Now, the organization’s website includes a list of plastic surgeons who perform cosmetic flat closures and provides talking points for patients to help them discuss the procedure with their doctors. Bowles underwent a revision process three years after the initial surgery.

Not an option for everyone

Not everyone can have or want a flat closure. Kelsey Larson, MD, chief of breast surgery at the University of Kansas Health System, says it’s important for patients to first consider how any surgical options might affect cancer treatment and breast cancer outcomes.

“It is very important for patients to remember that they are having a mastectomy for medical purposes, as part of preventing or treating cancer,” she says.
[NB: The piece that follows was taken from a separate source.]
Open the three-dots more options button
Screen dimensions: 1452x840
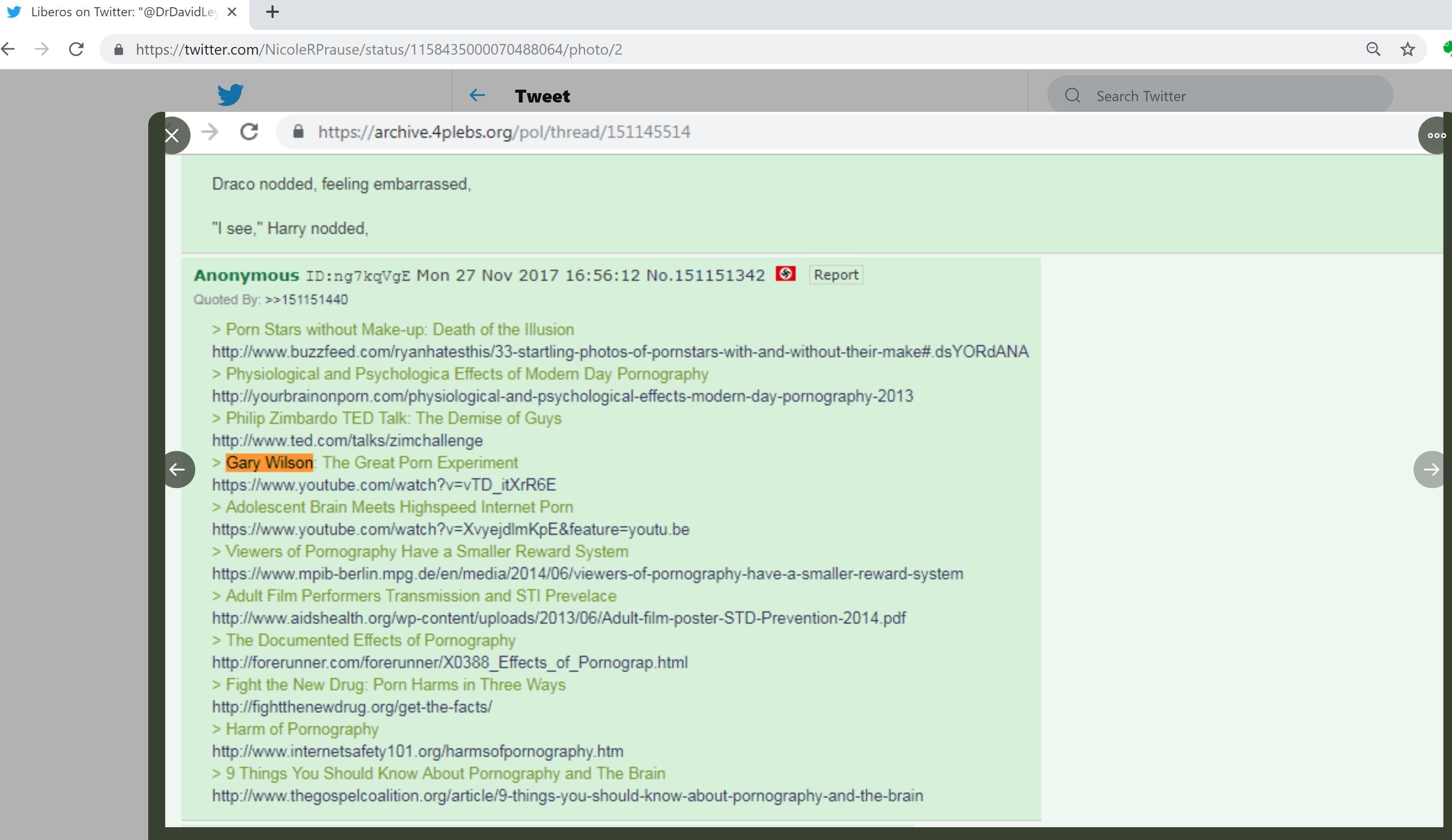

Larson says she would “encourage any patient receiving cancer care to ask questions” specifically about these issues.

Years ago when my twin daughter had breast cancer, I took drastic measures and I’m thankful I did.

Elisabeth Mittendorf, MD, chief of surgical oncology at Harvard’s Brigham and Women’s Hospital in Boston and a Susan G. Komen Foundation researcher, says heavyweight patients especially need to talk to a plastic surgeon, rather than a general surgeon, before choosing an apartment closure procedure. And be prepared that the look may not be the sleek, flat look you want.
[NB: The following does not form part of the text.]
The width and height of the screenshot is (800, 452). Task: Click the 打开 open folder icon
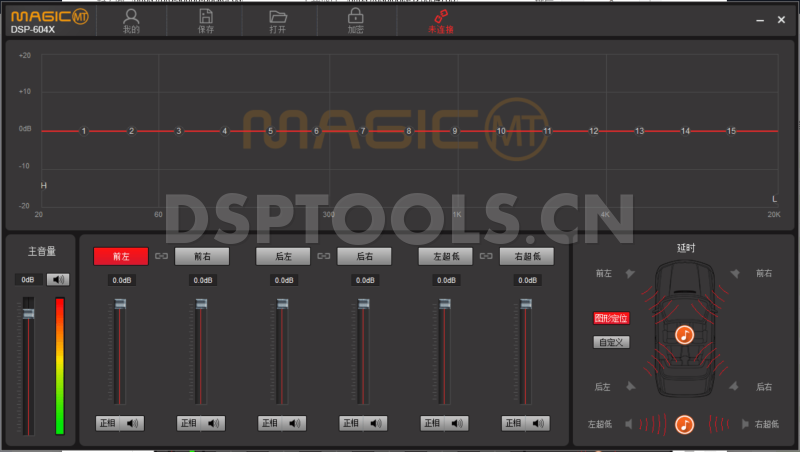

Excess tissue in women who carry more weight often means it’s not possible to achieve a smooth, flat appearance, Mittendorf says. More than one surgery may be needed to allow parts of a woman’s body to heal before the procedure can be completed.

Larson says that while she welcomes the growing interest in flat closures so women can choose which option they want, she is concerned that women who want to have breast reconstruction after mastectomy are now feeling hesitant.

“I’ve had patients in recent years whisper to me that I want to be reconstructed,” she says, fearing they might be misjudged for choosing the breasts. »

Evidence of the growing interest in flat closures have emerged sessions on how to communicate with patients at breast cancer medical meetings. Atay and defenders like Bowles were invited to give presentations.

That’s important, says Scott Kurtzman, MD, chief of surgery at Waterbury Hospital in Connecticut and chair of the National Breast Center (NAPBC) accreditation program, a program of the American College of Surgeons.

“I’m sure there are a lot of surgeons out there who have their own idea of ​​what female aesthetics should be and have a hard time articulating that and accommodating people who don’t share the same opinion,” Kurtzman says.

NAPBC now requires breast centers to report to the board of directors on how they participate in decision-making regarding post-mastectomy options and demonstrate that they accept patient requests for the esthetics of their choice.